五彩の神楽の中で一番ストーリーが見て理解しやすかった。
先に公開されたあらすじから、竹村さんが神になってそれに全出演者が立ち向かう、みたいになるのかと予想していたけれどそこは違いました。

シリーズタイトルが「神楽」という言葉が入っているけれど神楽は神に奉納するもので、最初は舞台の作りが祭壇になっているのかなと思った。でも5作品通して私の解釈ではそれぞれの主人公は「神」だとは思えなかったから、結局ここでの「神」とは何になるんだろうということを考えている。
前半はヒーローのいないまま人の濃い悪意を見ているしかなく、ずっと「辛い…」状態。その状態を壊すための手段が主人公が暗黒神化することだったので、「それでいいの!?」となった。
そこにこれまでの神楽の世界から4人が顕現した時は、衝撃と同時に、前から知っていた好きな人達が加勢しに来てくれた訳だから、嬉しい!という感情が突き抜けていった。(この点については、これまでのどれかの神楽が上演できなかったために一人でも観客から見て「この人誰?」という主人公が出てくる状況にならなくて本当に良かったと思う)

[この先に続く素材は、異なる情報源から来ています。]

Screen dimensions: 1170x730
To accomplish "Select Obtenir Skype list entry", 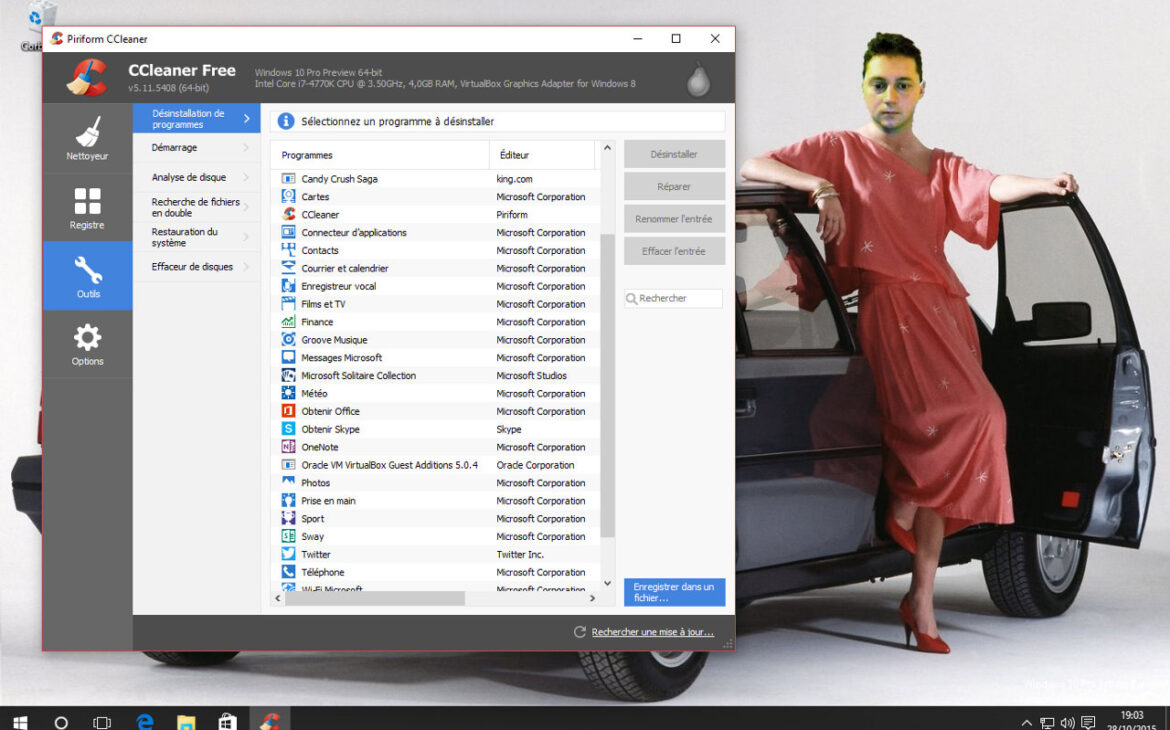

これまでの主人公達が少しずつ助けてくれて、主人公が立ち上がって自分の力で黒い悪感情を振り払って、「一緒に立ってくれる人がいてそして最後は自分なんだね」と思っていたら、ラストは悪役もひっくるめて全てのこれまでの登場人物が楽しそうに踊りまくって、情緒の高低差が激しすぎる。でも楽しかった。

ピンポイントで好きなのは後半の戦いの盲人のシーン。
元に向けて “大丈夫だよ”みたいにニコッとするところが、心踏音ではいなかった笑人だけじゃない仲間達が出来て、自分よりも弱い味方にそんな表情ができるようになったんだという思いと、表情そのものがとても安心できる顔なので。
もう一つ、最後に笑って荒に自分を刺し貫かせるのが他の主人公達と違って唯一前の神楽の中の盲人と笑人の最後の行動と同じだから、余計に盲人が荒に向かって“思い出して”と言っているようだった。